INSTRUCTIONS FOR THE TASK
As soon as the line containing "Switch Forecast vs Actual to A Year Ago" appears, start repeating lines exactly and continue to the end of the entries; please skip pictures.

- - -

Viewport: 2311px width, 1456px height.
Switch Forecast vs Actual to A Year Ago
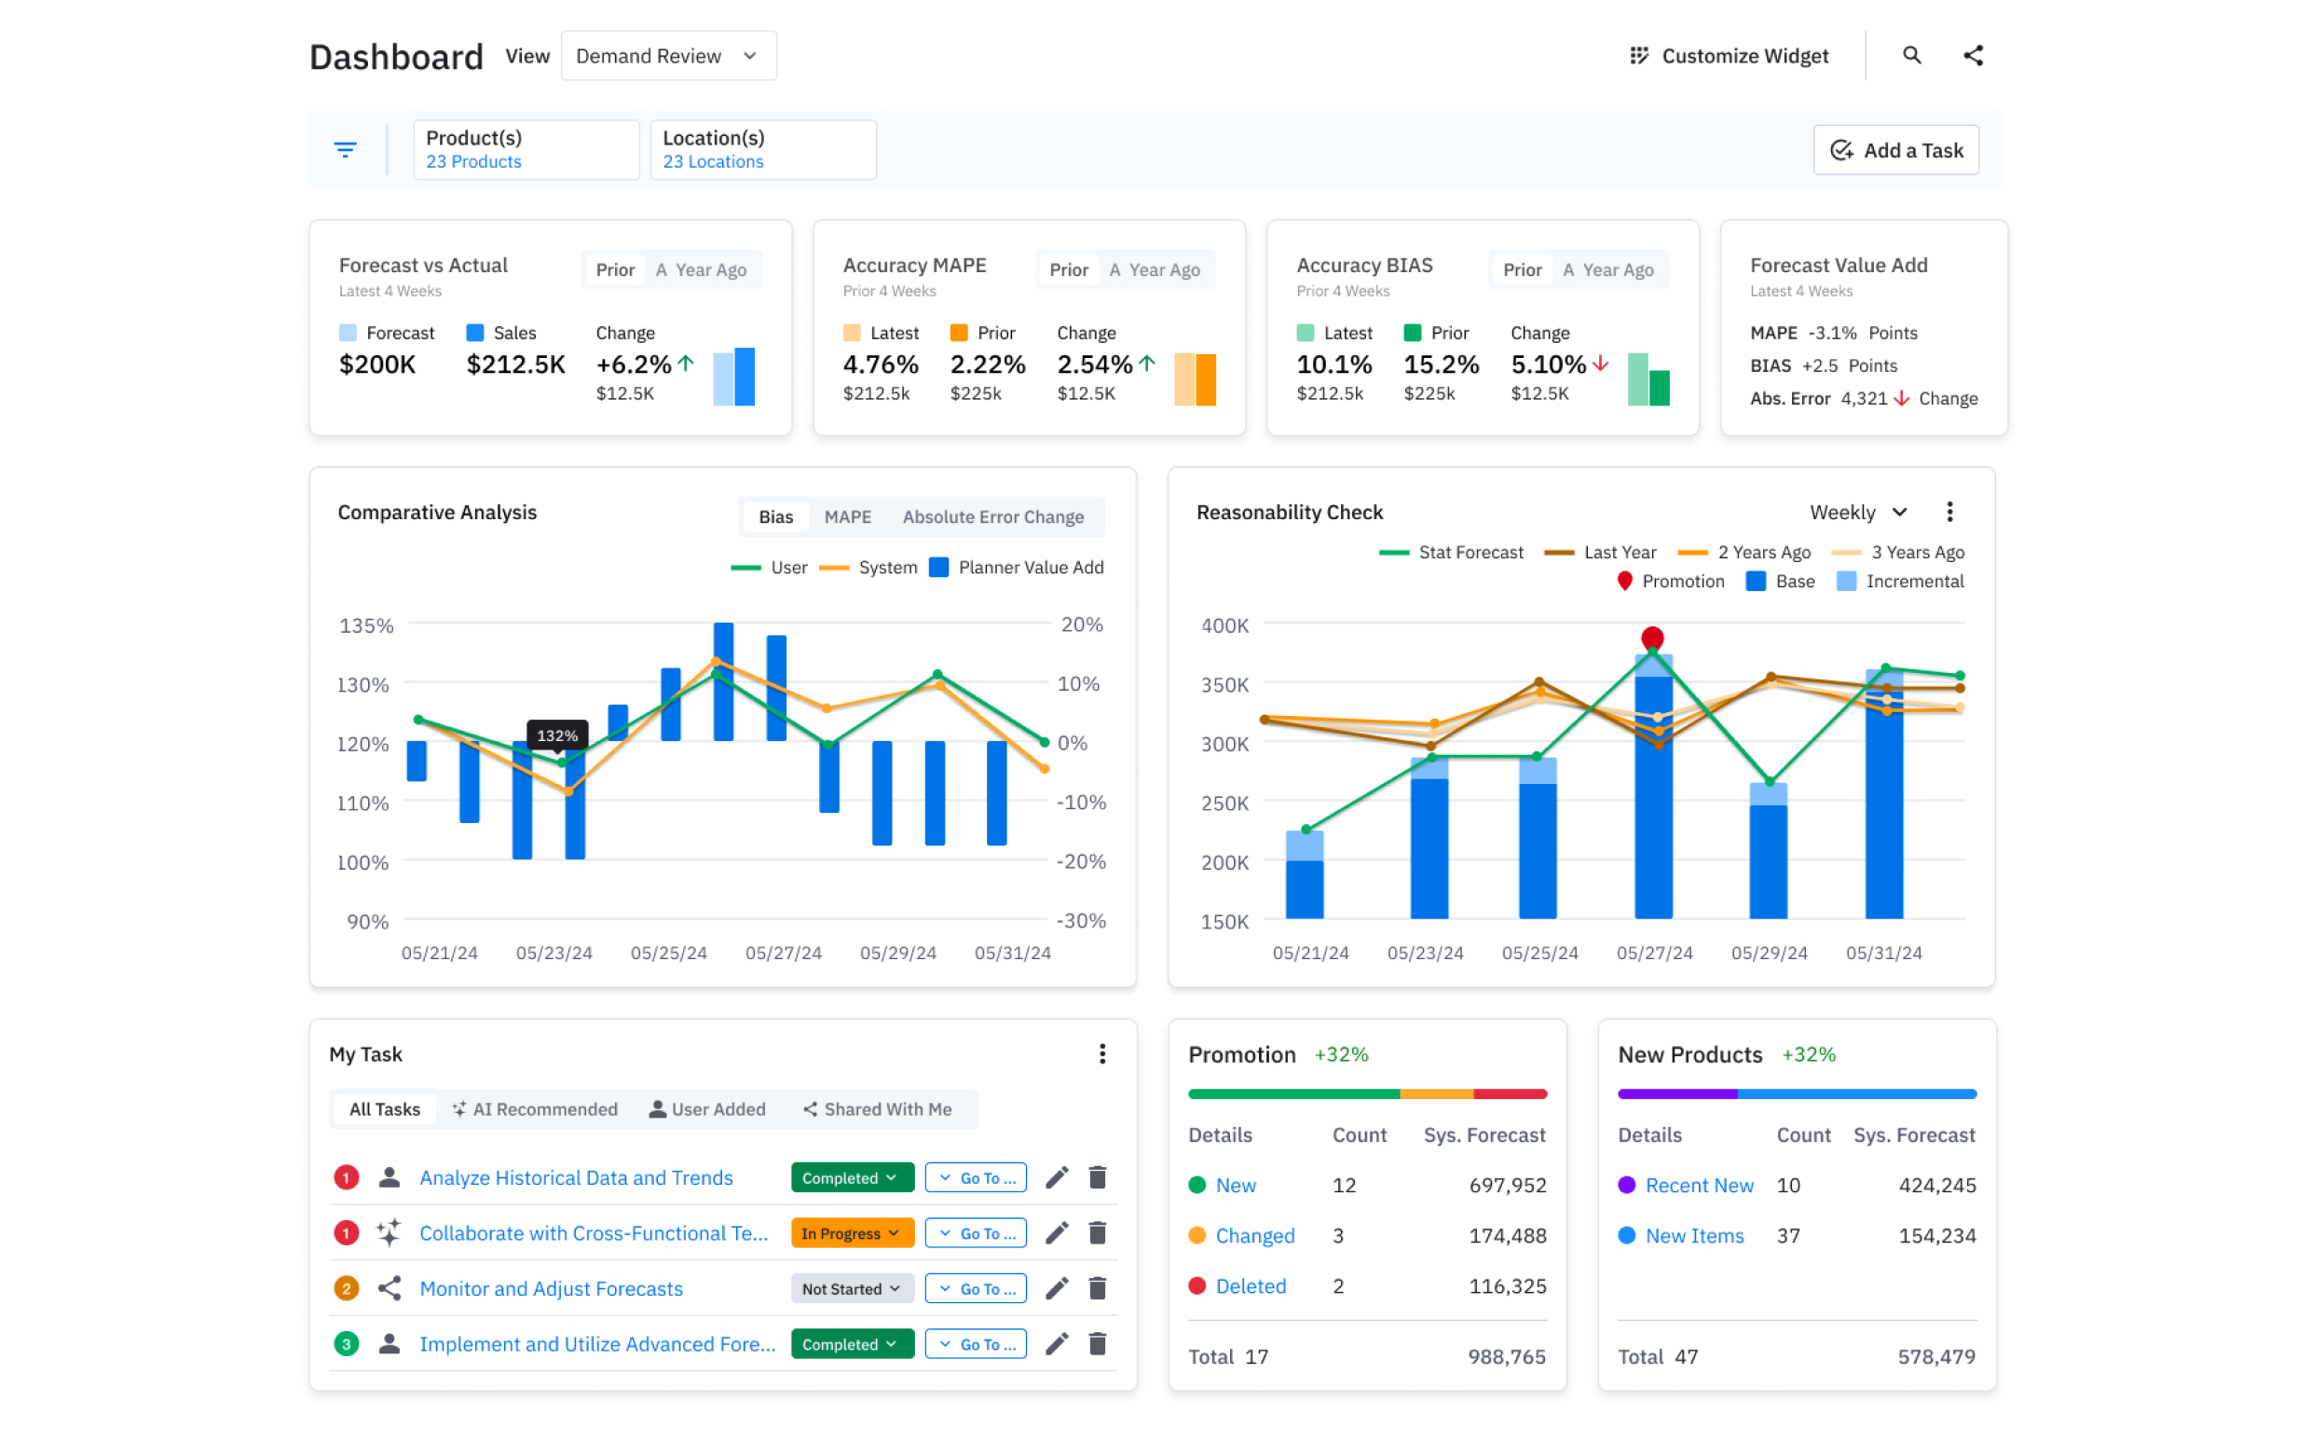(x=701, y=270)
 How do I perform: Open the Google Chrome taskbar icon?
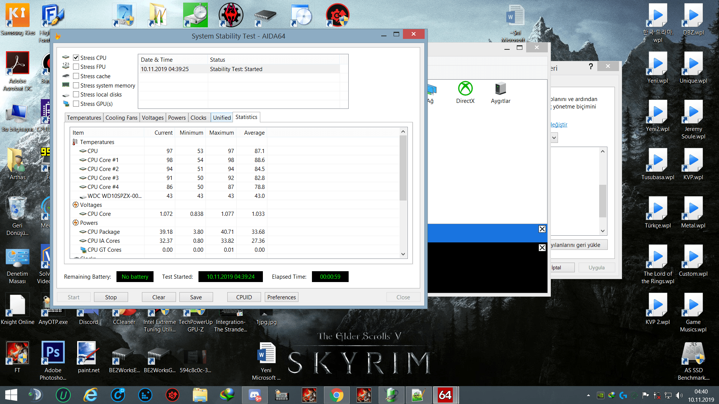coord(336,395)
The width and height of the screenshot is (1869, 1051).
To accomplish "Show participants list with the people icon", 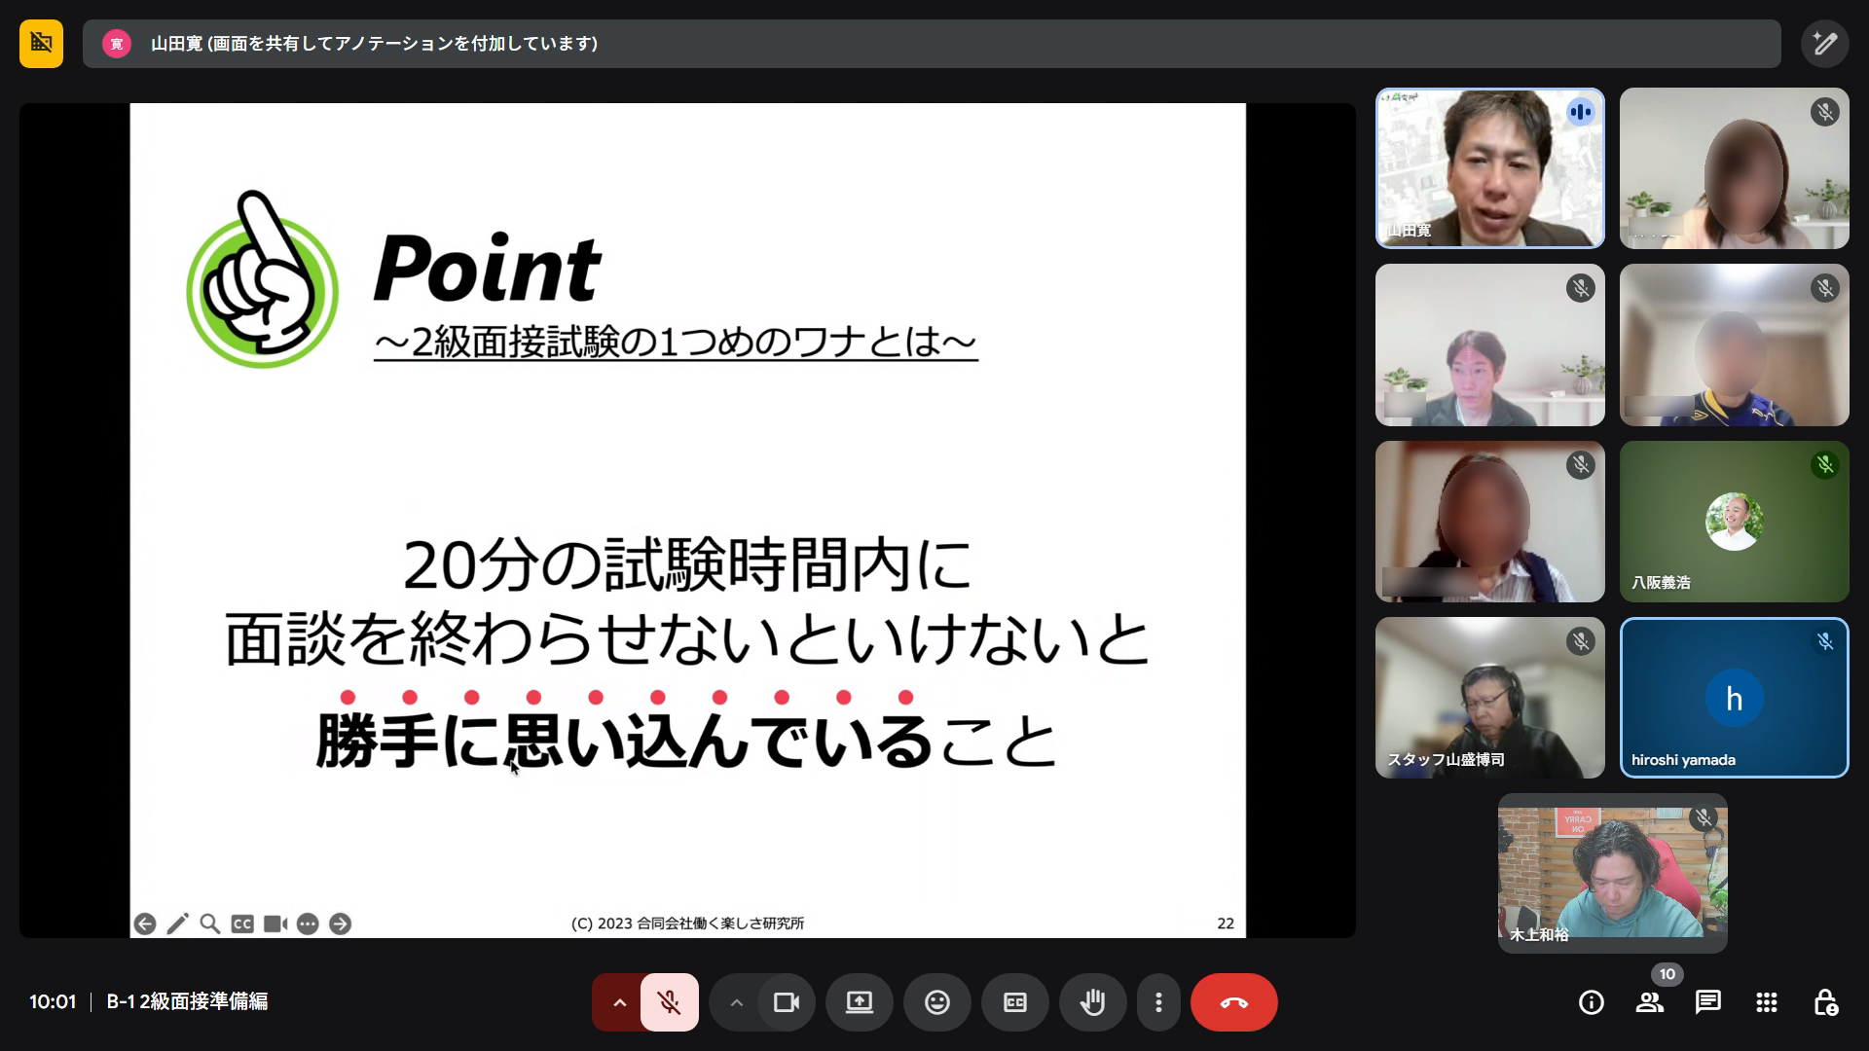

- - -

RESPONSE TO THIS TASK
Switch Forecast vs Actual to A Year Ago
(x=701, y=270)
 How do I perform: Open the Google Chrome taskbar icon?
coord(336,395)
The width and height of the screenshot is (1869, 1051).
To accomplish "Show participants list with the people icon", 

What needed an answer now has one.